══ Provided data ══
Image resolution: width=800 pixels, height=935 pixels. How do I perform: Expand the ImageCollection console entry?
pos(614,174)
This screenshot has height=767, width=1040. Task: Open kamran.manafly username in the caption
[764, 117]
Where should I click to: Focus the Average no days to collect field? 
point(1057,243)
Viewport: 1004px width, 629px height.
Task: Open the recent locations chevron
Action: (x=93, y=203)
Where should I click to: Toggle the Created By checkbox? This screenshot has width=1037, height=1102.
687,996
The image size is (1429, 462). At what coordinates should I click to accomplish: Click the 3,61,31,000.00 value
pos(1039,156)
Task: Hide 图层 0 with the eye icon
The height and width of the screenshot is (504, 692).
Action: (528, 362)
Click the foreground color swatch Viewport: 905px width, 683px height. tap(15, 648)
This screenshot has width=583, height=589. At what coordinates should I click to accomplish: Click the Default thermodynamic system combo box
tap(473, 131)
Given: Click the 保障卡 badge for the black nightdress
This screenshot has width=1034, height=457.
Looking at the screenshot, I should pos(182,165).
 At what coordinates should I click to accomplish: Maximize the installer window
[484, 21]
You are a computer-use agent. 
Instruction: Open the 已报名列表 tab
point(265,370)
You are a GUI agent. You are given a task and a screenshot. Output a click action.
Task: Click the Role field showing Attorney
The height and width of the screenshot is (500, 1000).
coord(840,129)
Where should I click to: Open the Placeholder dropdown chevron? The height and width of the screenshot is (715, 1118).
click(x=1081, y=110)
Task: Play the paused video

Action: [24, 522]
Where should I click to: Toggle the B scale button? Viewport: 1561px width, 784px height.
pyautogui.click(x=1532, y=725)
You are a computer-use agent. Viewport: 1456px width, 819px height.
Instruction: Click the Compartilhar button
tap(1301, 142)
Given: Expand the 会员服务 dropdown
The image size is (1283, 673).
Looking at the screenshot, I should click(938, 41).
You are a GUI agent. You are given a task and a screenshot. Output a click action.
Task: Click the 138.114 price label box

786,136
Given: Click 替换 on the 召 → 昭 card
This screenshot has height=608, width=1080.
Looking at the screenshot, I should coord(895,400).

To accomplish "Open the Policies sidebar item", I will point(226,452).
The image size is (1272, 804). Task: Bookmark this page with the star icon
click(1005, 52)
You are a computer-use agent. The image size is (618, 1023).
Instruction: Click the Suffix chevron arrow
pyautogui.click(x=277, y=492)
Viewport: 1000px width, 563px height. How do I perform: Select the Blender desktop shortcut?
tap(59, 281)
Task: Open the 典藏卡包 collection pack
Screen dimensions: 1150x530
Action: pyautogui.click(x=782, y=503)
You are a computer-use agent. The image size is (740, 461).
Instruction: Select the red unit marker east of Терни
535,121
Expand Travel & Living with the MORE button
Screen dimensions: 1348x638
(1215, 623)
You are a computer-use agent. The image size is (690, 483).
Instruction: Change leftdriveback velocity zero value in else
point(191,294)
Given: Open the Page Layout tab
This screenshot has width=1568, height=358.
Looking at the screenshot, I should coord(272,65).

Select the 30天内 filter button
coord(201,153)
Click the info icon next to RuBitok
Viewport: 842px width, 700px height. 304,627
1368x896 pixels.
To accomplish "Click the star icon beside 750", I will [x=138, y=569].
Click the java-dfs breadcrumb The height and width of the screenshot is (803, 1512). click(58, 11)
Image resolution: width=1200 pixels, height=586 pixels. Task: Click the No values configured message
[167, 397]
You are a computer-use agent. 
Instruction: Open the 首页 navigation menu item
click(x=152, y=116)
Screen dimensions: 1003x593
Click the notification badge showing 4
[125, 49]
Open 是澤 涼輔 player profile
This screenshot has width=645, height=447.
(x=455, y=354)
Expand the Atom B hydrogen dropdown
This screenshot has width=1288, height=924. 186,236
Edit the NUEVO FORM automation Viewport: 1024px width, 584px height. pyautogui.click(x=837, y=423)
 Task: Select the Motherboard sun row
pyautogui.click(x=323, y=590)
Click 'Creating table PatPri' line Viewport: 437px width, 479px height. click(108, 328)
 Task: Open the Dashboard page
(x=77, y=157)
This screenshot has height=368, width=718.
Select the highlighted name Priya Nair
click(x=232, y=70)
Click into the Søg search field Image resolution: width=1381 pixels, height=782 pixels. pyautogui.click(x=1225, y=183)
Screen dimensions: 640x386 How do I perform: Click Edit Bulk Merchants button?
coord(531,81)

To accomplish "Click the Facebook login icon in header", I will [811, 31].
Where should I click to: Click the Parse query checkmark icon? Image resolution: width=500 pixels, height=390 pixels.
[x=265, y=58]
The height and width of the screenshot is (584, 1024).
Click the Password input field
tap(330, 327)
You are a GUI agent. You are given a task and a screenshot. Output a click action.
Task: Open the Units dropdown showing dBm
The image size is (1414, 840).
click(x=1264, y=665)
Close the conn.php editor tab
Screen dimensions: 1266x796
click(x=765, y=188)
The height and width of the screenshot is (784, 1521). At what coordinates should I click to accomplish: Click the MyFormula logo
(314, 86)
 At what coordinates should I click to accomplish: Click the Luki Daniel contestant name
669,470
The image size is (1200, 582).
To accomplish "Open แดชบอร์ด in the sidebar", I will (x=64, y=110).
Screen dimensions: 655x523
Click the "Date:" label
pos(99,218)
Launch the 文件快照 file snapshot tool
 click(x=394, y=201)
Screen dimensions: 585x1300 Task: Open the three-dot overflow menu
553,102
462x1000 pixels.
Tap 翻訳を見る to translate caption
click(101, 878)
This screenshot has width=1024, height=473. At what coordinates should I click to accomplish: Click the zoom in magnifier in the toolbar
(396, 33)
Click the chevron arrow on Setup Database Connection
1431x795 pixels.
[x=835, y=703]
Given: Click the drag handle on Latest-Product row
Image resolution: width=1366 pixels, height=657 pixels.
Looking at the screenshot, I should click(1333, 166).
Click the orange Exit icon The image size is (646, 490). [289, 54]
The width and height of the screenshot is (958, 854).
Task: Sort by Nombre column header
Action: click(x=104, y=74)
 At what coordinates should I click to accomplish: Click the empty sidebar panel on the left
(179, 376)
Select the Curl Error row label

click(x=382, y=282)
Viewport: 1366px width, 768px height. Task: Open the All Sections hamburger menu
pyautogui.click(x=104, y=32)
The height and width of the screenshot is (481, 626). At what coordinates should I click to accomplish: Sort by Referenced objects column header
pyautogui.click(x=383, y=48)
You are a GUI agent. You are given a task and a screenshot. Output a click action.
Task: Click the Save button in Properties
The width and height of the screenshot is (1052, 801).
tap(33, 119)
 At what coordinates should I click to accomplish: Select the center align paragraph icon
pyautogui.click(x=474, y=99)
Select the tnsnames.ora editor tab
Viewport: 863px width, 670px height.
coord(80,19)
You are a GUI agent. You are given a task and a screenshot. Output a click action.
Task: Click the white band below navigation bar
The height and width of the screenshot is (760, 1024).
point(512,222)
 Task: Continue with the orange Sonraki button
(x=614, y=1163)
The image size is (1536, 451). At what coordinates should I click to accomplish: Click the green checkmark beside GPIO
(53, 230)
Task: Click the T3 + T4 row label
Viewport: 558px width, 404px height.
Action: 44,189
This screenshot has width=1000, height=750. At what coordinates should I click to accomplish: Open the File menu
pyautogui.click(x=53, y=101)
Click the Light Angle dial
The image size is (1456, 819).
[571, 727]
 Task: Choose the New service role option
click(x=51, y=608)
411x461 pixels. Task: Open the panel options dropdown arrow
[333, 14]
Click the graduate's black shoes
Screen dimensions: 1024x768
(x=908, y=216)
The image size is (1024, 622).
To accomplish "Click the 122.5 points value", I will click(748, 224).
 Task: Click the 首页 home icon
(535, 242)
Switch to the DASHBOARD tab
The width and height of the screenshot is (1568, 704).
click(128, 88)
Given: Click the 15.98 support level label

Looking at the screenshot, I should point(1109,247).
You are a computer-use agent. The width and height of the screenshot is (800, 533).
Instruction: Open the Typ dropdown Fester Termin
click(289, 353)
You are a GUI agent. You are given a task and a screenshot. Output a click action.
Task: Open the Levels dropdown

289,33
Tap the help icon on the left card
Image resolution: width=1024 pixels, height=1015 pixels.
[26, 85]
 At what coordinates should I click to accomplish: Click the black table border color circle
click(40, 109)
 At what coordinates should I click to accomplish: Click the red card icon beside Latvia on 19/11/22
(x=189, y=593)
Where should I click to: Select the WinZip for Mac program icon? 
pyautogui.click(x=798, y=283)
═══
#### [Activity]
Work out how many lines in the material contain the string "will", then write that number and nothing more.

#### [Output]
5